C1 inhibitor (C1INH) in human serum can inhibit the proteolytic functions of C1r and C1s, thus preventing the onset of the classical pathway and needless generation of potentially dangerous vasoactive compounds (C4a, C3a, C5a).

Question 27

Consequences of C1INH defects:

Answer 27

C1INH is responsible for regulating the classical pathway. Patients lacking C1INH develop a syndrome/disease called hereditary angioedema. C1INH also down-regulates the protease involved in bradykinin generation. Thus, C1 INH deficiency leads to uncontrolled complement activation and to excess bradykinin, producing angioedema.

Question 28

Regulation of C3 convertase (regulation of complement pathway):

Answer 28

This is a major point of complement downregulation.  
C3 convertase (C3bBb complex) is formed normally. In regulation, the decay accelerating factor (DAF) binds and displaces C3b from Bb. Then, MCP (or CR1) acts as a cofactor for Factor 1-mediated proteolytic cleavage of C3b.

Question 29

Patients with a DAF deficiency have:

Answer 29

Uncontrolled complement activation that leads to RBC lysis, which is paroxysmal nocturnal hemoglobinuria (PNH)

Question 30

C3 deficiency:

Answer 30

C3 is major opsonin.
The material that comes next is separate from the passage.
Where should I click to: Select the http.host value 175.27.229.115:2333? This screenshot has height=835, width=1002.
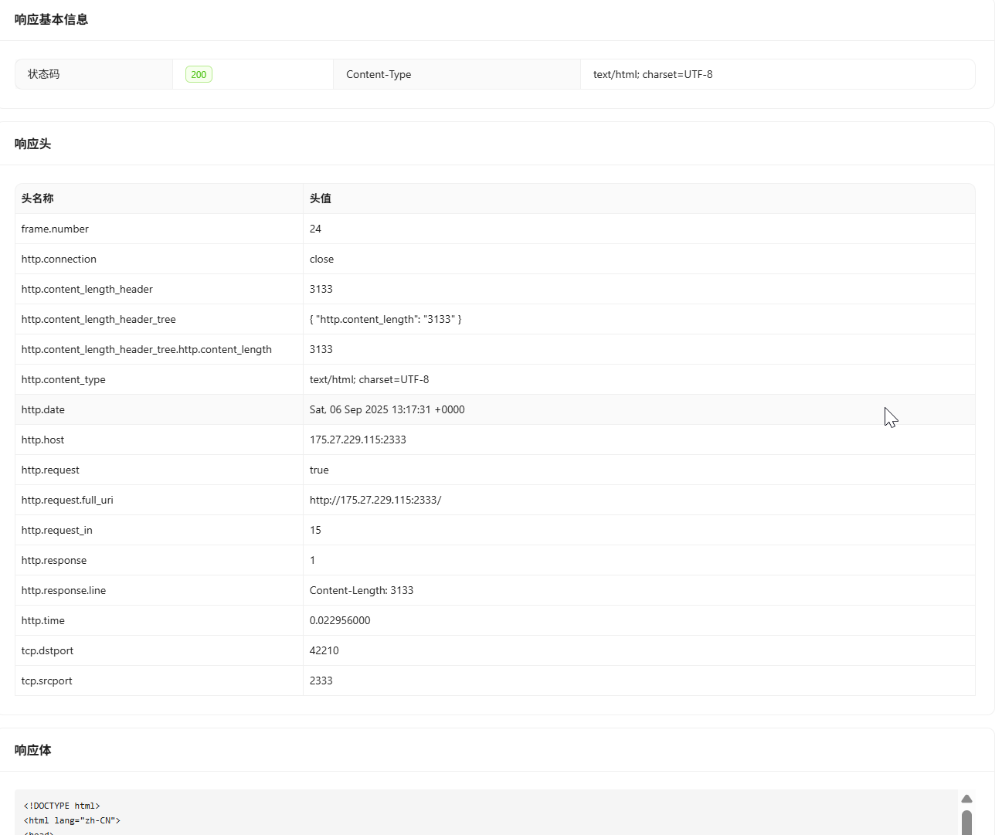point(358,440)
Deficiency results in profound risk of recurrent pyogenic infections, especially with encapsulated bacteria

Question 31

C5b, C6, C7, C8, C9 deficiency:

Answer 31

Increased susceptibility to Neisseria infections. Severe pyogenic infections and sepsis occur in children and neonates with a deficiency in MAC component.

Question 32

C1, C2, C4 deficiency:

Answer 32

Associated with increased risk of immune complex disease, SLE. (usually do not predispose patients to severe infections)

Question 33

C1-inhibitor deficiency:

Answer 33

Excess of vasoactive peptides (bradykinin) generated. Results in hereditary angioedema.

Question 34

CH50 Assay:

Answer 34

Ability of patient serum to lyse sensitized RBCs coated in antibody is evaluated. If the patient serum has a full constellation of fully functional complement components (classical pathway), the rabbit RBCs will rapidly be lysed. If the patient serum is missing (genetic lesion or particularly low concentration of one or more components because components are being used up in the patient), the sensitized RBCs will not lyse.

Question 35

AH50 Assay:

Answer 35

Similar to CH50, but tests Alternative pathway. Might order this if the classical test was negative but patient presentation strongly suggests complement pathway defect.

Question 36

Neisseria meningitidis:

Answer 36

Gram negative diplococci, only found in humans. Most commonly see meningococcemia, meningitis, also arthritis, conjunctivitis, and pericarditis. Treat with ceftriaxone (or penicillin). Antibiotic prophylaxis for close pt contacts are important.

Question 37

What is the major virulence factor of Neisseria meningitidis?

Answer 37

The polysaccharide capsule - the capsule and coating of IgA help evade complement activation in humans.

Question 38

Risk factors for meningitis:

Answer 38

• Asplenia;
• Deficiency in terminal complement or properdin (also other complement components; puts you at risk or encapsulated bacteria);
• Higher exposure risk (military, college freshman in dorm, microbiologist, foreign traveler)

Question 39

Invasive meningococcal (Neisseria meningitidis) disease and disseminated gonococcal (Neisseria gonorrheae) infections are the only conditions (i.e. no autoimmune diseases) known to be associated with complement deficiencies in:

Answer 39

C5-C9 (terminal complement deficiency).

In this case, C8.

Question 40

The three main anatomic locations involved in attacks of hereditary angioedema are:

Answer 40

Skin, upper airway, GI tract

Question 41

Pathogenesis of angioedema in hereditary angioedema is predominately mediated by excess:

Answer 41

bradykinin

Question 42

During an episode in a patient with hereditary C1 inhibitor deficiency, we would expect C1INH and C4 levels to be low, high, or normal?

Answer 42

Low C4, Low C1INH.

Question 43

Describe the genetic inheritance pattern of Hereditary Angioedema:

Answer 43

Autosomal dominant with variable penetrance